Capture Multiple changes

pavans · Post by **pavans** » Wed Dec 17, 2014 8:52 am

Hi

This is more like fixing the existing data.

Source: This is the data I am getting from source.

rno, bk, active_frm, active_to ,flag,org ,unit
1, 28023 29/08/2003 05/12/2003 N 25598 25598
2, 28023 06/12/2003 10/12/2003 N 25598 25598
3, 28023 11/12/2003 03/03/2004 N 1697959 1697959
4, 28023 04/03/2004 08/03/2004 N 1697959 1697959
5, 28023 09/03/2004 11/03/2004 N 1697959 1697959
6,28023 12/03/2004 29/12/2004 N 1697959 1697959
7, 28023 30/12/2004 07/03/2007 N 26427 5683717
8, 28023 08/03/2007 02/04/2007 N 26427 26427
9, 28023 03/04/2007 18/04/2007 N 26427 5683717
10, 28023 19/04/2007 04/12/2009 N 26427 26427
11, 28023 05/12/2009 31/12/2999 Y -3 -3

Rows 1, 2 have no changes for org and unit columns so I need to pick the latest active_to and close the first record.

ie., sk, bk, active_frm , active_to , flag, org, unit
100 28023 29/08/2003 10/12/2003 N 25598 25598

Rows 3, 4,5,6 have no changes for org and unit columns so I need to pick the latest active_to and close the first record.

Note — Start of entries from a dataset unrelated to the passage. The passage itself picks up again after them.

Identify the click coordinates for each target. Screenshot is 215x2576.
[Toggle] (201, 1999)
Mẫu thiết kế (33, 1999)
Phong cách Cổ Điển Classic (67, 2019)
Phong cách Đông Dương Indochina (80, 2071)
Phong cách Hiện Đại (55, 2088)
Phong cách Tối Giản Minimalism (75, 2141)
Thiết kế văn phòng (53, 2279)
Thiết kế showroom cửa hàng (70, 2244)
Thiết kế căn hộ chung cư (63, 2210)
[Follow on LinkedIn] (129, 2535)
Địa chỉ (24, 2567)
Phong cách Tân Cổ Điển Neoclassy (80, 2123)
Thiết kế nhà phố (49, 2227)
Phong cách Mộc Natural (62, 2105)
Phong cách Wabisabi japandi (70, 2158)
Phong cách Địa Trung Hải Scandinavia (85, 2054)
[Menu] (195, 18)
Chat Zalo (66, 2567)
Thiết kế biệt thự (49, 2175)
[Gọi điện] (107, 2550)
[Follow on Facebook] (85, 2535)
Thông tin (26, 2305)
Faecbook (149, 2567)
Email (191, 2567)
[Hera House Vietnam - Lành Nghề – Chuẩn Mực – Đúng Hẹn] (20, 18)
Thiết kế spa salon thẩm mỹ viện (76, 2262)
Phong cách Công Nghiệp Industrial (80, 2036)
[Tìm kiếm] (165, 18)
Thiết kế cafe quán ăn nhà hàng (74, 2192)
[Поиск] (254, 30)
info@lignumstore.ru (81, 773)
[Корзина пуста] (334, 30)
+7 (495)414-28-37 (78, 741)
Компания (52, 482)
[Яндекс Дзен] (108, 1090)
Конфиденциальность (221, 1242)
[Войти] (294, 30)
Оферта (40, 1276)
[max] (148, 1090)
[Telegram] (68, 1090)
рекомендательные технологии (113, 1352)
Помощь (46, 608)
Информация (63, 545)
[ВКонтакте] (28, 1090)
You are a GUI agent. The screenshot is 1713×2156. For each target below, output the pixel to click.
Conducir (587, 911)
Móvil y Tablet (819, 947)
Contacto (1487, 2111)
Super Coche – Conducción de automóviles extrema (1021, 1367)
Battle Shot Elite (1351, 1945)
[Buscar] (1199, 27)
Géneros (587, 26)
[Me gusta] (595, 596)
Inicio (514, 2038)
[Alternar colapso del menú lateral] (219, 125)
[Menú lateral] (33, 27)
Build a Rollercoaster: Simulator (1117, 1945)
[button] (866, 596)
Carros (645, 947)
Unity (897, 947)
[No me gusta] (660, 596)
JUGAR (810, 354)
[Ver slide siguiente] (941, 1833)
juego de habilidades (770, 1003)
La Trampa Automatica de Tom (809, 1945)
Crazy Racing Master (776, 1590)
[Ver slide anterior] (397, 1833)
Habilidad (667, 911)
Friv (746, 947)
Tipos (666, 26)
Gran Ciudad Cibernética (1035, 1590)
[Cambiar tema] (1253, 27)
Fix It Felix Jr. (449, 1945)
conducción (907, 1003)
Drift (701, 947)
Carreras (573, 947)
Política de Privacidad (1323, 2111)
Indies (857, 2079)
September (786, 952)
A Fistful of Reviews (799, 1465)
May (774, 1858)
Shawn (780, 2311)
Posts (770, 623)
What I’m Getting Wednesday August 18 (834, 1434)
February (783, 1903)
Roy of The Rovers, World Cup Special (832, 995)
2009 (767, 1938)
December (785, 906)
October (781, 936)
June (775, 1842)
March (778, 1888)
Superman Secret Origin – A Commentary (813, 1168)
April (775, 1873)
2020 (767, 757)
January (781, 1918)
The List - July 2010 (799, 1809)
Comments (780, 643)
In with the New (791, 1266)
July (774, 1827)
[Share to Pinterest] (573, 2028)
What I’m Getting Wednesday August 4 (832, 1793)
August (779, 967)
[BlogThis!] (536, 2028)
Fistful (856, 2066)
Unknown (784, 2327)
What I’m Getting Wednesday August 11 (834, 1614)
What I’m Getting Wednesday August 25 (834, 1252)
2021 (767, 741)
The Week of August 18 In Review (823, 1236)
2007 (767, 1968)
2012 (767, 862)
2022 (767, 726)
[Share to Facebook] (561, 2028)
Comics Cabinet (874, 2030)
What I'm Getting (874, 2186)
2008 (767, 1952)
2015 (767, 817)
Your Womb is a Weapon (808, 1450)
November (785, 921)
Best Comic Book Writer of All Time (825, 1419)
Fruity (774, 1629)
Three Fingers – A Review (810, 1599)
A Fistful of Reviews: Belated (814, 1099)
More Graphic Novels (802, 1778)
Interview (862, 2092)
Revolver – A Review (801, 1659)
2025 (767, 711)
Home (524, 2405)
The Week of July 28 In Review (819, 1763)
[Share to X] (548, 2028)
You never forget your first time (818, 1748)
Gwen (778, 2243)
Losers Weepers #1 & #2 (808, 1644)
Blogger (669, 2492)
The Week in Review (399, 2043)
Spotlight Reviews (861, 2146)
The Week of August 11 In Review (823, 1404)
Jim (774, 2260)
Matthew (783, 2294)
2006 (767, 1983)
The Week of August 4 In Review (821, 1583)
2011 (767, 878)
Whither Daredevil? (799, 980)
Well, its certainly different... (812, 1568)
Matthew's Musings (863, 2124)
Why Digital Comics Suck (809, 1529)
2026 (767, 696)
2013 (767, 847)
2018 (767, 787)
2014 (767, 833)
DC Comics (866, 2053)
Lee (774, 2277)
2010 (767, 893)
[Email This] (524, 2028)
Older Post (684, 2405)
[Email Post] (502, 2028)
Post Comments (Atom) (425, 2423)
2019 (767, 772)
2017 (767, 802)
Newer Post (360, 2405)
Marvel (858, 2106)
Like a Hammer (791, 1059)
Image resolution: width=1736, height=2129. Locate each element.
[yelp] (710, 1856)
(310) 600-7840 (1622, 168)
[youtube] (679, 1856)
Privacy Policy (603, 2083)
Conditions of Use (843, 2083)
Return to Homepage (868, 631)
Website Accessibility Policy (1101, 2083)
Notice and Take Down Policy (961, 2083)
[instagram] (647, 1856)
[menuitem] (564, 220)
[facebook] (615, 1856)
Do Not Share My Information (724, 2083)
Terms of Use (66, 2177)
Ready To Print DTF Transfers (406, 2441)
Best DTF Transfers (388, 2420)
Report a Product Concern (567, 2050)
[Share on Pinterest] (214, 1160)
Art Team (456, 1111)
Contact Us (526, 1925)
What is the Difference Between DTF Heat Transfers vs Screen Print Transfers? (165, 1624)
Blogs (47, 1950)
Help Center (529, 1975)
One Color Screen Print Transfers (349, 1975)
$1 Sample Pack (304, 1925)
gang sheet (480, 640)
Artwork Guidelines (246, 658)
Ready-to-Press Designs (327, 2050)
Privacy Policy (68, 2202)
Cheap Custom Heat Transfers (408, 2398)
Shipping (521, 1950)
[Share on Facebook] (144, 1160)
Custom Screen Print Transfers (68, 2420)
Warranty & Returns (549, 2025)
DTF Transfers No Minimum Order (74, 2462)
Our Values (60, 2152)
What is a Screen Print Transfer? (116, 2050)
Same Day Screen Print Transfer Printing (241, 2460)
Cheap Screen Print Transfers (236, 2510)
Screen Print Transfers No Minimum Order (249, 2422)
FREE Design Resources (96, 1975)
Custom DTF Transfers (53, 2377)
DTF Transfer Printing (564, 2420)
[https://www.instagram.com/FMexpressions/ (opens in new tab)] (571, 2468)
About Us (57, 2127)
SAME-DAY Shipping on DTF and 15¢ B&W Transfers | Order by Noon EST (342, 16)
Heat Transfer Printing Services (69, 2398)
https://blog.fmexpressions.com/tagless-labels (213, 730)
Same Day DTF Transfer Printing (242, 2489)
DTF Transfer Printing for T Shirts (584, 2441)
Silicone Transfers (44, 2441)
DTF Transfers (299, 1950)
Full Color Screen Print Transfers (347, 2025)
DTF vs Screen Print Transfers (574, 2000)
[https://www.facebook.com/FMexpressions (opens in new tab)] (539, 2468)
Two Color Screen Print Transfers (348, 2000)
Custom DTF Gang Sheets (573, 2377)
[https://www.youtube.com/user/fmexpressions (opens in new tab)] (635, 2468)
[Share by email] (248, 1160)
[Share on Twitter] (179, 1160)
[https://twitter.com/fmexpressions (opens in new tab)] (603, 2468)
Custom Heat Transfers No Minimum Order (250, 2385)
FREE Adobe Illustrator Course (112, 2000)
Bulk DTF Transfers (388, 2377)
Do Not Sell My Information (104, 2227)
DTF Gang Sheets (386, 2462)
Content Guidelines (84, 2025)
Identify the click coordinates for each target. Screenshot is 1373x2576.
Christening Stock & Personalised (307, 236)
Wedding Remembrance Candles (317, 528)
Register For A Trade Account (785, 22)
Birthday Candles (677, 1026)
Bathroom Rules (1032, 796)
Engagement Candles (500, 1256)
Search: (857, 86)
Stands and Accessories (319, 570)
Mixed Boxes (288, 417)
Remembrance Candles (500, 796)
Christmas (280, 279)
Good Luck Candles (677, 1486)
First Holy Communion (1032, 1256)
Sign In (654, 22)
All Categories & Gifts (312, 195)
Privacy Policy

101 28023 11/12/2003 29/12/2004 N 1697959 1697959

The rows 7,8,9,10,11 are correct. So I just have to insert them as they are.

My target should look like:

sk, bk, active_frm , active_to , flag, org, unit
100 28023 29/08/2003 10/12/2003 N 25598 25598
101 28023 11/12/2003 29/12/2004 N 1697959 1697959
102 28023 30/12/2004 07/03/2007 N 26427 5683717
103 28023 08/03/2007 02/04/2007 N 26427 26427
104 28023 03/04/2007 18/04/2007 N 26427 5683717
105 28023 19/04/2007 04/12/2009 N 26427 26427
106 28023 05/12/2009 31/12/2999 Y -3 -3

What I did:
1. Created checksum for bk, org , unit and used stage variables.
I was able to achieve if the group of same records are next to each other. But using this approach for rows 7,9 also get same checksum and spoils my approach.

Any advise is greatly appreciated.

Thanks in advance.

ArndW · Post by **ArndW** » Thu Dec 18, 2014 1:26 am

You are doing a variant on data historisation here. The checksum on your change-data columns just needs to compare to the previous record in the same group and you are set.

If your input is sorted on the key (column "bk") and by the effective date (column "active_frm") then you would create your checksum column from values in columns "flag", "org" and "unit" and compare it with the checksum of the previous record only.

One approach to doing this is using a transform stage to keep the last row and do comparisons using stage variables. Compare the current row's hash to that of the previous row to detect value changes.

Another option would be use the Historisation Operator but that is a separate (non-free) product and is certainly overkill for solving just this task.

Post by **rschirm** » Mon Dec 22, 2014 11:23 pm

You might address it this way.

1. Read data in and sort by bk,org,unit,flag(maybe)
2. feed to Aggregator stage grouping by bk,org,unit,flag(maybe)
3. output grouping values of bk,org,unit,flag(maybe),Min(active_frm),Max(active_to)
4. add seregate key and write to output.

priyadarshikunal · Post by **priyadarshikunal** » Tue Dec 23, 2014 7:50 am

I would prefer the row by row comparison using stage variable as already mentioned by Arnd.